----- Page -----

Students are challenging the Modern Orthodox school’s traditional stance on LGBT issues

by
Daniela Alexandra Porat
March 17, 2015
Dasha Sominski.(Jordan Star)
Dasha Sominski.(Jordan Star)

Dasha Sominski rushed into the Shabbat service reeking of smoke and perfume, her curly blue bangs covering her right eye. She had skipped all the prayers and rituals.

It was a Friday night last fall in Manhattan’s Washington Heights neighborhood. Sominski, 21, had been chosen by Eshel, an LGBT Orthodox Jewish organization based in New York City, to speak to a room full of observant Orthodox Jews about what it’s like to be openly queer at Yeshiva University, the flagship Modern Orthodox school.

The attendees had gathered in a makeshift prayer room to kick off a Shabbaton, a Friday-night and Saturday program of activities and services organized by Eshel and aimed at affirming the possibility of living a devout Jewish life while identifying as queer. The small group of attendees was a mix of older individuals, some of whom were from out of town, a few Y.U. alums, and several young professionals. At one point during the service, a young male congregant had delivered a homily about “Lekha Dodi,” the liturgical song in which the Sabbath is personified as a bride. He spoke of the need to reinterpret this song because several people in attendance would not be privy to such a holy union—between God and his bride, between man and woman.

Sometimes Sominski prays before eating, a reflex from 19 years of Orthodox living. On this day, she prayed out of courtesy. When Sominski gave her speech, she didn’t look at her notes once. She had delivered a similar message before, once simply with a piece of chalk on a classroom blackboard. Following that speech and this one, she faced questions.

One congregant asked how her family back in St. Petersburg, Russia, reacted to her coming out. Sominski had told her mother over the phone in the winter of 2013.

“Maybe they’ll stone me if I say this, but I get it,” her mother had said over the phone. “What do you want me to say?”

“If I married a girl would you come to the wedding?” Sominski asked.

----- Stored data -----

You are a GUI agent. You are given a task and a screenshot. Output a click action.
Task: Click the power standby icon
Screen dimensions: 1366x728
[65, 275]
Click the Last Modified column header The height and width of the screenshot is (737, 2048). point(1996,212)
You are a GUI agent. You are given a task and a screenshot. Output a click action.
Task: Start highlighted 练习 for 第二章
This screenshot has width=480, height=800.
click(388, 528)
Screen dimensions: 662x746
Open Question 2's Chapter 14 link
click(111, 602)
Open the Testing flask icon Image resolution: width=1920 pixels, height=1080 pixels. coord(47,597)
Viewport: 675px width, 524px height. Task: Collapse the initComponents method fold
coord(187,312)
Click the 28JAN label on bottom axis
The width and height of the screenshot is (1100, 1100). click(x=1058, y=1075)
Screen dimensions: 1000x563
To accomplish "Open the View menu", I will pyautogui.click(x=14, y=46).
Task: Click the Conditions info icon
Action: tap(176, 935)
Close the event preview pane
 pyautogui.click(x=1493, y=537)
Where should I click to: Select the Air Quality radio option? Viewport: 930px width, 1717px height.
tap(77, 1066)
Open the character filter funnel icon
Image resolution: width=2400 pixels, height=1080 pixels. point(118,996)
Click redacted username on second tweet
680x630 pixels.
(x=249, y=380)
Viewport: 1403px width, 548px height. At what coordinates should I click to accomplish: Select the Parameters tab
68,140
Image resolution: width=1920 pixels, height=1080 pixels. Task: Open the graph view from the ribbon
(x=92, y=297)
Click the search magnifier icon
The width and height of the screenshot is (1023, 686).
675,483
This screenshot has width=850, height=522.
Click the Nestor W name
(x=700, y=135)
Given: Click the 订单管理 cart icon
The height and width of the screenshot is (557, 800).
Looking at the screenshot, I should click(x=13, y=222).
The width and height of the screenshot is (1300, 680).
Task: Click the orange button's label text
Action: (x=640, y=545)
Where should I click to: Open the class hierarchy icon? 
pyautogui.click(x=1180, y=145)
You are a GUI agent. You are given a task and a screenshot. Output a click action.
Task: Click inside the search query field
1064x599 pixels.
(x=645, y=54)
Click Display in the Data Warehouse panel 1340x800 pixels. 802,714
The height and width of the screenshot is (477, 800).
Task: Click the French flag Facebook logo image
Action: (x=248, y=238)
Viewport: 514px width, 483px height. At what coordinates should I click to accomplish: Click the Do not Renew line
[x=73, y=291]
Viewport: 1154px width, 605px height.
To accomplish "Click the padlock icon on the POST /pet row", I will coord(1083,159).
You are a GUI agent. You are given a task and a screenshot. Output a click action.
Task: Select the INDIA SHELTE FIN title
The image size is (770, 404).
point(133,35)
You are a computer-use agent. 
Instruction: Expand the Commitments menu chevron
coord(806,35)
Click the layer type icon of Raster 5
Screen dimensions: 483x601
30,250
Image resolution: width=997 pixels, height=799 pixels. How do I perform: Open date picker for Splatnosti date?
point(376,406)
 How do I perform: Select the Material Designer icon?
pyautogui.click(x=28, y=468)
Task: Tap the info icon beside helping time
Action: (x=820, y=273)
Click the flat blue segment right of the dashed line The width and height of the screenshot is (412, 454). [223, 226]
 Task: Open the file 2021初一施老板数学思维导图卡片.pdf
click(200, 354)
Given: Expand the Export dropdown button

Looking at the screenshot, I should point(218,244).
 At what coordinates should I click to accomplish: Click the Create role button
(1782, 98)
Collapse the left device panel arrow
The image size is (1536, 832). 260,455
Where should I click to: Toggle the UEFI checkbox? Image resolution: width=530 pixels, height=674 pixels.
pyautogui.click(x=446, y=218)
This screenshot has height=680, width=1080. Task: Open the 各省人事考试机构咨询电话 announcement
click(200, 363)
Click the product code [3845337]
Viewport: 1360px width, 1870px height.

-----

## Things to do
[a] In the article about LGBT students at Yeshiva University, which organization chose Dasha Sominski to speak at the Shabbaton?
[b] Pick up the article about LGBT students at Yeshiva University after its final sentence and keep writing.

## Answers to each task
[a] Eshel, an LGBT Orthodox Jewish organization based in New York City.

[b]
“We’ll see how much the tickets are.”

***

Yeshiva University is conservative by nature. Yet over the past few years an undercurrent of progressivism has challenged Y.U.’s traditionalism. In 2008, Stern College, Y.U.’s women’s college, accepted the return of English professor Joy Ladin, following her transition from male to female. In November, for the first time in her career as an instructor at Y.U., Ladin was invited to speak to a student group about being transgender. Male students from Y.U.’s uptown campus schlepped to Stern College in Midtown East for the talk. Stern students came up to her afterward to tell her that though they themselves did not identify as queer, they were supportive of friends who did. “Nobody had ever said that to me aloud,” Ladin told me this February in a follow-up interview. “By the time you get around to telling a professor, something must have been happening for a while.”

In 2009, the School of Social Work and members of the Tolerance Club on campus organized a panel of students and alumni titled “Being Gay in the Modern Orthodox World.” Some of the roshei yeshiva, the elite professors responsible for the school’s spiritual guidance, hung posters around campus calling for a boycott. Benjy Abramowitz, 25, was a student then. Gay and Orthodox, he recalls that, at the time, he felt the talk gave queer issues legitimacy, but, he said, “having to hear what the roshei yeshiva were saying was as disheartening as the original discourse was encouraging.”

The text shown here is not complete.